El radón es un elemento radiactivo que se forma cuando el radio, otro elemento radiactivo, se va desintegrando. Es virtualmente invisible para las personas, no se ve, no se siente, no huele. Es un elemento común que nos podemos encontrar de forma natural en el aire. Es sabido por ejemplo que las grandes masas de roca granítica despiden este gas en el ambiente hasta que se disipa en la atmósfera.

Aunque la radiación natural que despide el radón es muy débil y no puede atravesar nuestra piel. El problema viene cuando es respirado en altas concentraciones durante largos periodos de tiempo, produciendo numerosas lesiones celulares que pueden dar lugar a un cancer. Cuando el radón entra en nuestro sistema respiratorio no encuentra ninguna barrera de protección efectiva como podría ser la piel, y toda la radiación que emite es absorbida por el tejido expuesto dañando sus células. Nuestras células poseen una gran capacidad de regeneración, siendo capaces de reconstruir sus partes dañadas y seguir viviendo, sin embargo algunas veces partes de su ADN dañado se hacen imposibles de arreglar y estas células mutantes pueden llegar a crecer descontroladamente y volverse cancerosas.

Estos entornos de alta concentración de gas radón se dan en las casas que son construidas encima de emanaciones naturales de radón, que se infiltran desde la tierra pero que son atrapadas por la construcción y les impide dispersarse en el aire. Si no se han tomado las precauciones necesarias para evitar esta situación, los habitantes de esta vivienda se verán expuestos de forma continua a altas concentraciones de radón sin saberlo que afectará de forma muy negativa a su salud.

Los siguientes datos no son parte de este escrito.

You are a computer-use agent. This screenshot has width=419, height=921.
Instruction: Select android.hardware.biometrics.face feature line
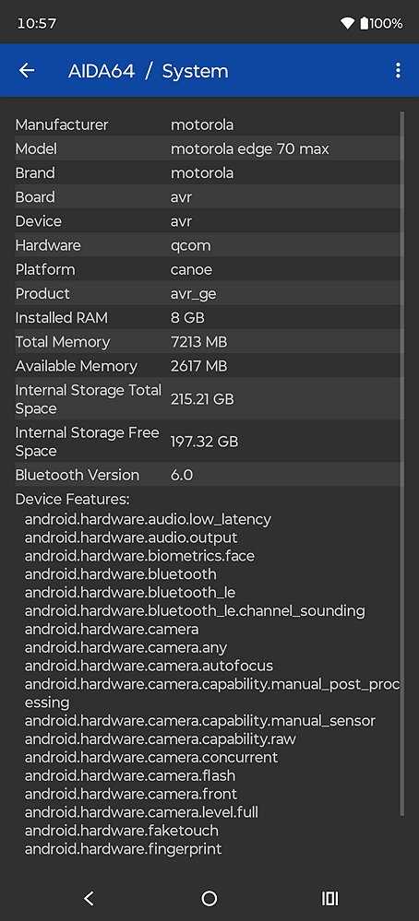pyautogui.click(x=139, y=555)
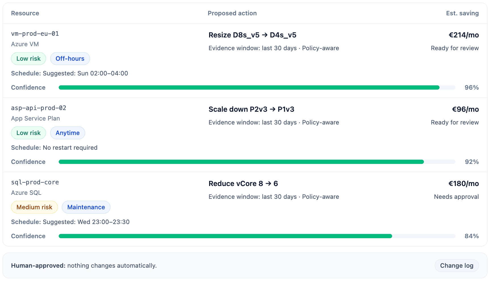
Task: Click the Maintenance badge for Azure SQL
Action: click(x=86, y=207)
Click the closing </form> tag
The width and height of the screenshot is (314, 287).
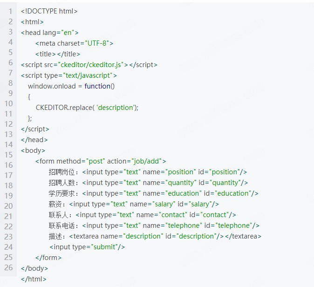tap(48, 258)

Existe un estudio (del que necesito encontrar las fuentes) que dice que en el último año más de 20.000 personas han muerto en Estados Unidos de un cáncer directamente relacionado con la exposición a largo plazo de gas radón. En Estados Unidos y otros países europeos como Noruega, existe una especial sensibilización ante este tema, y antes de iniciar cualquier proyecto de construcción, especialmente en terrenos abiertos, se hace un pequeño estudio rutinario de las posibles emanaciones de radón en la zona. También es algo habitual que los compradores de casas lleven un kit de radón (de menos de 15 euros) para dejarlo un par de días en el interior de la habitaciones y medir las concentraciones. Para las viviendas ya construidas sobre “zonas calientes” de emanaciones de radón, también existen soluciones efectivas de bajo coste para evitar las concentraciones nocivas, como son la impermeabilización específica de los suelos y sistemas de ventilación canalizados especiales en la zona inferior de las casas, que hacen que todo el gas salga al exterior por la diferencia de presión en vez de quedarse en el interior.

Aunque el radón podría ser el elemento perfecto para una película de conspiración, no se conoce/no se informa, no se siente, no se huele… Si que se padece y es fácilmente medible con equipo barato. Si sabemos que en España hay puntos negros por culpa de la llamada “estirpe granítica” en sitios como Galicia, la Sierra del Guadarrama, Extremadura, Salamanca… ¿Por qué las autoridades locales nunca se han preocupado en realizar mediciones o al menos en concienciar a sus ciudadanos?